RUN CGO_ENABLED=0 GOOS=linux go build \
-ldflags="-s -w" \
-trimpath \
-o /build/myapp .
# --- Final stage: minimal runtime image ---
FROM scratch
# Copy CA certificates for HTTPS
COPY --from=builder /etc/ssl/certs/ca-certificates.crt /etc/ssl/certs/
# Copy the binary
COPY --from=builder /build/myapp /myapp
EXPOSE 8080
ENTRYPOINT ["/myapp"]
# Build and run
docker build -t myapp:latest .
docker run -d \
--name myapp \
--restart unless-stopped \
-p 127.0.0.1:8080:8080 \
--env-file /etc/myapp/config.env \
--memory="256m" \
--cpus="1.0" \
myapp:latest
# Check binary size (scratch image is very small)
docker image ls myapp
# Should be ~10-20MB total
Monitoring and Health Checks
Add metrics endpoint to your Go app with expvar or Prometheus:
import (
"expvar"
"net/http"
_ "net/http/pprof" // pprof endpoints at /debug/pprof/
)
// expvar publishes vars at /debug/vars
var requestCount = expvar.NewInt("requests_total")
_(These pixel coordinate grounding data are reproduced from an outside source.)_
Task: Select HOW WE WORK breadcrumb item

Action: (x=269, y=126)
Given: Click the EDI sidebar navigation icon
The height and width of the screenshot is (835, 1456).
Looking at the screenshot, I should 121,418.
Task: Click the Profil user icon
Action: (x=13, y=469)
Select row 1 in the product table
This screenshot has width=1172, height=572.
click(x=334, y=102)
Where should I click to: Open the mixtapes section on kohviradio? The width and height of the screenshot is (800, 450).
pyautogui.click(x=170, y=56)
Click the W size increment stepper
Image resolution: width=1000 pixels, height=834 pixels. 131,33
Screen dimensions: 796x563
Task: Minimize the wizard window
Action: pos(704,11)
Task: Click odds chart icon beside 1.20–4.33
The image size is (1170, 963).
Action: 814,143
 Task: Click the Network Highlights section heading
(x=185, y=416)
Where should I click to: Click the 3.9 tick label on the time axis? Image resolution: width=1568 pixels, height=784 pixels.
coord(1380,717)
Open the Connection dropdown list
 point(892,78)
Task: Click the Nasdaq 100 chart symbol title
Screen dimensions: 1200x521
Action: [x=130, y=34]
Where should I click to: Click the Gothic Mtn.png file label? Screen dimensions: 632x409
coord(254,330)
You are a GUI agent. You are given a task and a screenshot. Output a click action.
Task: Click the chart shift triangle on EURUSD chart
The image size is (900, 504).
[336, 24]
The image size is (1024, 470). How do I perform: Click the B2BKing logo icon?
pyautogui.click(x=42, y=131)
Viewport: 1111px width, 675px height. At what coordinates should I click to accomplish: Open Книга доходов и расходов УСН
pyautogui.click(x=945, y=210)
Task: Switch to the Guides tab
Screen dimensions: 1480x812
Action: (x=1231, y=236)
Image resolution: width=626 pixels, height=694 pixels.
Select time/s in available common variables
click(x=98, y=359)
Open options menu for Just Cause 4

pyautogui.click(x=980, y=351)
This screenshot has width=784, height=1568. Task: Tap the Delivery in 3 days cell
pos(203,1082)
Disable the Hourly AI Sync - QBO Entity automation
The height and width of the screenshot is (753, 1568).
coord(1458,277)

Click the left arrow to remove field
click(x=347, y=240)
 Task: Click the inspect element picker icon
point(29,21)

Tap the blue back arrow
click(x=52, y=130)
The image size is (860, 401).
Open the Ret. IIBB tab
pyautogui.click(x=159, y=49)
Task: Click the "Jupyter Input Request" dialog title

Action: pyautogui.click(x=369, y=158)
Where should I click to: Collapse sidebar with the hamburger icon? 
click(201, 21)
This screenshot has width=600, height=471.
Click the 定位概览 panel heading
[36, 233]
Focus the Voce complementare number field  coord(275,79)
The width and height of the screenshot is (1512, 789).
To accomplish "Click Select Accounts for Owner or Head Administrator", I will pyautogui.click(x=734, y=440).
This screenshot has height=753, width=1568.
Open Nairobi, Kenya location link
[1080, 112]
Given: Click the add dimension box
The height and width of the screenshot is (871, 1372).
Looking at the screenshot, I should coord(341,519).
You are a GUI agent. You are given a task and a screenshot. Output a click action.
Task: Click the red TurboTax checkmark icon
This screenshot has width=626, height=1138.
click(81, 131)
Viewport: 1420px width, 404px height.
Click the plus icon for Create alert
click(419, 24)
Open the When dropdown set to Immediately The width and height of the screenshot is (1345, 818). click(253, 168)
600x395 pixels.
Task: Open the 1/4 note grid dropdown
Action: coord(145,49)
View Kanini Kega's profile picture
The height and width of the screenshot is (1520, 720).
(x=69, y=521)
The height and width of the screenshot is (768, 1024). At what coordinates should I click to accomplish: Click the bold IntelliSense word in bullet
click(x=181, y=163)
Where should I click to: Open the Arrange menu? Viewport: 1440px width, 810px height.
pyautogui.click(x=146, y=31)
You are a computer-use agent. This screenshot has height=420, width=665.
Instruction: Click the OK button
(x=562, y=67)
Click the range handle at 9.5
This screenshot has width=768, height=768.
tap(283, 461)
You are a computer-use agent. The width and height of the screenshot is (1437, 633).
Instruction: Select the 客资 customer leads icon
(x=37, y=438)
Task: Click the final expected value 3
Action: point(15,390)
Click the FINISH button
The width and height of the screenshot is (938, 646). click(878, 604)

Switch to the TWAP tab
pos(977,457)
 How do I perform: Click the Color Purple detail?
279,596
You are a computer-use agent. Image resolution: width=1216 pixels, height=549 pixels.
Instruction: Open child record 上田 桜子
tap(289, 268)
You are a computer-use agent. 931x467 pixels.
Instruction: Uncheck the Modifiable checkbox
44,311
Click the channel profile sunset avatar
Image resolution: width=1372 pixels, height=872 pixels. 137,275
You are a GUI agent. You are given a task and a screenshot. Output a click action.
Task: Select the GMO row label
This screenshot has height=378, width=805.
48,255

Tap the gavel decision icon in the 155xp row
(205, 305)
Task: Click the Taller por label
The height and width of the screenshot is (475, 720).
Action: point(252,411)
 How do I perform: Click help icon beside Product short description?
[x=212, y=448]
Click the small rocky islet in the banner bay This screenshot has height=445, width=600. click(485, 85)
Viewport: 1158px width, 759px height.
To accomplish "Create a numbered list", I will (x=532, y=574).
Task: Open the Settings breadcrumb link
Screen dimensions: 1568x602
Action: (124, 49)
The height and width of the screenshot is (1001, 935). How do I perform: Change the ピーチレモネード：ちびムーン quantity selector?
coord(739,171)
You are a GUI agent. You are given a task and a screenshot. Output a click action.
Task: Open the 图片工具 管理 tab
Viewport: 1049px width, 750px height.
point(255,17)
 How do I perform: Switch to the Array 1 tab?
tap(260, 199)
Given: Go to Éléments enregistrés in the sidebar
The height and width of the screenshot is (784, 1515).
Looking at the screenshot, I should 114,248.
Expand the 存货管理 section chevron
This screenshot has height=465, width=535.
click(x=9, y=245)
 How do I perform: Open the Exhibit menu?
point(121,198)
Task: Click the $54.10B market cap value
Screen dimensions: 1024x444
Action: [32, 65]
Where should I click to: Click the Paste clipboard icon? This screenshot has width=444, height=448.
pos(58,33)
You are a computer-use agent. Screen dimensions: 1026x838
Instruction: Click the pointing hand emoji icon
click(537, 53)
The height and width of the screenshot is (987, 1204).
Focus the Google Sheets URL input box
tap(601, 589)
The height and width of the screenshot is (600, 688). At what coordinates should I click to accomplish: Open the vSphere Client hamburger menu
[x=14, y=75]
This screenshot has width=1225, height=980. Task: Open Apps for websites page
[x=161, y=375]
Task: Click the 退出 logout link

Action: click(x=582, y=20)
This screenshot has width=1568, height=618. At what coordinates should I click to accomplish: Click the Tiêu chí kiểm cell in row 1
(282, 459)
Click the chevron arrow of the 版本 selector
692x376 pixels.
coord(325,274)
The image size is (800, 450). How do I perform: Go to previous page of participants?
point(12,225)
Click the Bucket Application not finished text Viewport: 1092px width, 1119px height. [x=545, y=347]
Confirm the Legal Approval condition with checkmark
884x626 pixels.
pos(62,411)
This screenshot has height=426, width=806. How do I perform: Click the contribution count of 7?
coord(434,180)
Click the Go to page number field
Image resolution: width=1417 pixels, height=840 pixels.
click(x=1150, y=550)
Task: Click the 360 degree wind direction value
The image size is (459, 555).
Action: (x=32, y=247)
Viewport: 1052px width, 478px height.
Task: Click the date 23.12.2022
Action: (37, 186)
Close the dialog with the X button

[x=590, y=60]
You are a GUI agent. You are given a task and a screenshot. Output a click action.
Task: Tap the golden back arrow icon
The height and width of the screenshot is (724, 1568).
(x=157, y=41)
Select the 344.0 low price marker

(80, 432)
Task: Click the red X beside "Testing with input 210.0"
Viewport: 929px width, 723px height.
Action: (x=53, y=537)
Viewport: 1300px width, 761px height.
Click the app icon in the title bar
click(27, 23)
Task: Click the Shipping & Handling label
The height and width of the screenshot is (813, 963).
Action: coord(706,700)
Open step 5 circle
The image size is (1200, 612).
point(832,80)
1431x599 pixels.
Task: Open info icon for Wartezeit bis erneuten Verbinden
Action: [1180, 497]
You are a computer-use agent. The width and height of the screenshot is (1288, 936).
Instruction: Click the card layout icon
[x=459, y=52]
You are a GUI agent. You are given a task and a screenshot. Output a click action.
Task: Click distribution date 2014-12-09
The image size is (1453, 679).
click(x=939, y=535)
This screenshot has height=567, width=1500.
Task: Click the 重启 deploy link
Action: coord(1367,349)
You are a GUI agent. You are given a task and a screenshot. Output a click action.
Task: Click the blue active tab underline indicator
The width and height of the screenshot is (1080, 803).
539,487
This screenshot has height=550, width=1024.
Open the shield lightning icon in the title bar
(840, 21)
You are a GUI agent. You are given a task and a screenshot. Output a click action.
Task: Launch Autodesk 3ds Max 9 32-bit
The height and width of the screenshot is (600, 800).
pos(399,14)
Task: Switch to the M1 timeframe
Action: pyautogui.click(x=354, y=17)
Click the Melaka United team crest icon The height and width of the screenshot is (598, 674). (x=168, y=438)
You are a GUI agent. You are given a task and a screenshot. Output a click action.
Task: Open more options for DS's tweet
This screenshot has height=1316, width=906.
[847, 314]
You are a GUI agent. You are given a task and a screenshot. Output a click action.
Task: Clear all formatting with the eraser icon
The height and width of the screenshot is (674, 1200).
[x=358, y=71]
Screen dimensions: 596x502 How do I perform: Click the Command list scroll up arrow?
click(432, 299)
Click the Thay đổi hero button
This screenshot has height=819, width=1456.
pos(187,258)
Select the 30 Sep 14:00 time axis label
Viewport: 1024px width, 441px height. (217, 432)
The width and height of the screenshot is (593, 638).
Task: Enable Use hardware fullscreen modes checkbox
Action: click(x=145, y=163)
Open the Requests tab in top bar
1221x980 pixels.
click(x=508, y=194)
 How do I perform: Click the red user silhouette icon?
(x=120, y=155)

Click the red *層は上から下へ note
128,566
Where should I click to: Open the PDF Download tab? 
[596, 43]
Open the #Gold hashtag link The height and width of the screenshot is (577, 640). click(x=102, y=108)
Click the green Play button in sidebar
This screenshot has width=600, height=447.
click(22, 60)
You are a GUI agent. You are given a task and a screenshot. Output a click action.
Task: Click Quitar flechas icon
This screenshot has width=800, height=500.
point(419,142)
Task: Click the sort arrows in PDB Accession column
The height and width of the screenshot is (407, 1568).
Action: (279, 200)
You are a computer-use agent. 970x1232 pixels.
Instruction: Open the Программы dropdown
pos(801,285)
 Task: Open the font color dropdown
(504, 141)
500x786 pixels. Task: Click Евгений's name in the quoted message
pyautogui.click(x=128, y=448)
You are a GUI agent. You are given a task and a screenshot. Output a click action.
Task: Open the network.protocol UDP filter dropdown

func handleRoot(w http.ResponseWriter, r *http.Request) {
requestCount.Add(1)
// ...
}
Monitor from the command line:
# Check health
curl -s http://localhost:8080/health | python3 -m json.tool
# View Go runtime stats
curl -s http://localhost:8080/debug/vars | python3 -m json.tool
# Profile CPU (requires pprof)
go tool pprof http://localhost:8080/debug/pprof/profile?seconds=30
# Profile memory
go tool pprof http://localhost:8080/debug/pprof/heap
# Monitor system resource usage
sudo systemctl status myapp.service
journalctl -u myapp.service -f
# Watch goroutine count (via pprof)
watch -n 5 'curl -s http://localhost:8080/debug/pprof/goroutine?debug=1 | head -5'
Troubleshooting
"address already in use" on startup:
# Find what's using the port
ss -tlnp | grep :8080
sudo fuser 8080/tcp
# Kill the process or change port in config
sudo systemctl stop myapp.service
sudo systemctl start myapp.service
Service starts but immediately exits:
# Check logs
journalctl -u myapp.service -n 50
# Run manually to see startup errors
sudo -u myapp /opt/myapp/bin/myapp
# Check config file exists and is readable
sudo -u myapp cat /etc/myapp/config.env
High memory usage (goroutine leak):
# Check goroutine count
curl -s http://localhost:8080/debug/pprof/goroutine?debug=1 | head -5
# Heap profile
go tool pprof -http=:6060 http://localhost:8080/debug/pprof/heap
Binary won't run: "Exec format error":
# Check architecture
file /opt/myapp/bin/myapp
uname -m
# Recompile for correct architecture
GOOS=linux GOARCH=amd64 go build -o myapp .
Conclusion
Go applications are among the easiest to deploy on Linux—compile a single static binary, set up a systemd service with appropriate security hardening, and place Nginx in front for SSL and load balancing. The multi-stage Docker build produces images as small as 15MB while the graceful shutdown pattern ensures in-flight requests complete before the process exits. Monitor with the built-in pprof endpoints during development, and use Prometheus exporters in production to track goroutine counts, memory usage, and request rates.